Insights into the genetic architecture of African genomes: the African Genome Variation Project. I. Tachmazidou for the AGVP investigators The Wellcome Trust Sanger Institute, Cambridge, United Kingdom.

   Genome-wide association studies in populations from sub-Saharan Africa are eagerly anticipated, but there is a paucity of genetic data to inform powerful study design. Pronounced genetic diversity across ethnic groups within SSA, in conjunction with low levels of LD and differences in haplotype structure, give rise to statistical genetics challenges when designing and conducting genomic epidemiology studies. The African Genome Variation Project is a collaboration across the African Partnership for Chronic Disease Research, the Centre for Research on Genomics and Global Health and the Malaria Genomic Epidemiology Network. Our aim is to facilitate genome-wide association studies in diseases of relevance to African populations by providing first insights into the genetic variation landscape of different ethnic groups. To achieve this, we have genotyped 100 unrelated individuals from each of 18 ethnolinguistic groups from 7 SSA countries (Kenya, Nigeria, Uganda, Ethiopia, Ghana, the Gambia, South Africa) on the 2.5 million SNP Illumina platform. We are examining: 1) the allele frequency spectrum of variants on the chip; 2) patterns of LD; 3) the proportion of common variation captured by the array; 4) imputation-based approaches aiming to increase genetic association study power; and 5) analytical challenges and the need for new statistical genetics methods to address them. We find that between 1.10 and 1.36 million SNPs have MAF>5% and that between 240 and 490 thousand SNPs are monomorphic depending on the population examined.

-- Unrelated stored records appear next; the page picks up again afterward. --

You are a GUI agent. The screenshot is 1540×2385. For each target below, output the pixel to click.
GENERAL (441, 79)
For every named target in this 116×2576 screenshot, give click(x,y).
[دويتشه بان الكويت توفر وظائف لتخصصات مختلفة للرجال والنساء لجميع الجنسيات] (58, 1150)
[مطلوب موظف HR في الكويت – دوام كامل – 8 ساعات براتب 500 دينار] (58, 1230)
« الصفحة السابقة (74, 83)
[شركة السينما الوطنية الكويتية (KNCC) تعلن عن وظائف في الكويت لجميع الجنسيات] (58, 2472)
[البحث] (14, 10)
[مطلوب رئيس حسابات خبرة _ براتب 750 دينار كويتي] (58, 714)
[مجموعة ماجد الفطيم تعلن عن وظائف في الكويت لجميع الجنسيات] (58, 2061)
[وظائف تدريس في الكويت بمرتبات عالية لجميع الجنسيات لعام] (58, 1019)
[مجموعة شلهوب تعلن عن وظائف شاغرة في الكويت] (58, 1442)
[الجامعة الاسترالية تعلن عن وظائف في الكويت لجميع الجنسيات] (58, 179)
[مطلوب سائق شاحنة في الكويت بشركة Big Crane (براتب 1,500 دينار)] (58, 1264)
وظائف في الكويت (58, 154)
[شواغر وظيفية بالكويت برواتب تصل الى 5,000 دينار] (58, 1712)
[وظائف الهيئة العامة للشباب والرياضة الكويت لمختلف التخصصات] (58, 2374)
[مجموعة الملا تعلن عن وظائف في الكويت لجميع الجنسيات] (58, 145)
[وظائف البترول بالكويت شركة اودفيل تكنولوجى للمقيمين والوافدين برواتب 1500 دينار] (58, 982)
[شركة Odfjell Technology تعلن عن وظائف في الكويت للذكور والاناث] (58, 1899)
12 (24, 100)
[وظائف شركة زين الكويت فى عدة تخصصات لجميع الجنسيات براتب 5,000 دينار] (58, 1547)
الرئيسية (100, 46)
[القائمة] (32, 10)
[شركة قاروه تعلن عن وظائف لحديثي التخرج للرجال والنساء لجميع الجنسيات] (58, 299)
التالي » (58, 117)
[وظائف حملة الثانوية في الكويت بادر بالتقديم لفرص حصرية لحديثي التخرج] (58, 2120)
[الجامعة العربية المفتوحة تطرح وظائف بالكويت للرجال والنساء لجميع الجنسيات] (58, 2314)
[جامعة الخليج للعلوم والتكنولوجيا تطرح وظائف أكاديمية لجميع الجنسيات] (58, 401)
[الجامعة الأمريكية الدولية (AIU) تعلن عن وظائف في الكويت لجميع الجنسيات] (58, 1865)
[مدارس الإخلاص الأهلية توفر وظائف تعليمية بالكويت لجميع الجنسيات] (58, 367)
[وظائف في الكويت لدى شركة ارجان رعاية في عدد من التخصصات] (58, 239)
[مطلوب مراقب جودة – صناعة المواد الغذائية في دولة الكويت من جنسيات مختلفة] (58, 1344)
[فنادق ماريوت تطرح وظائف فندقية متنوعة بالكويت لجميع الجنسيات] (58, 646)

We also find that there are high levels of redundancy on the chip, as calculated based on pairwise correlation between variants in each ethnolinguistic group; for example, for 40-57% of common variants there is at least one more variant with r2 over 0.8 on the chip, whereas 16-35% of common variation has a perfect proxy on the chip. Based on whole genome sequence data, we find an upper threshold of 70% of MAF>5% variants captured by the array (50% for MAF>1%) at an r2 of 0.8. To explore the utility of SSA groups to serve as imputation reference panels for other SSA populations, we imputed Baganda, Ethiopia and Zulu samples on the 1000 Genomes low coverage sequence data. Correlation between the input genotypes and the expected genotypes varies between 60-75% for MAF<5% and between 70-88% for MAF>5% depending on the population examined.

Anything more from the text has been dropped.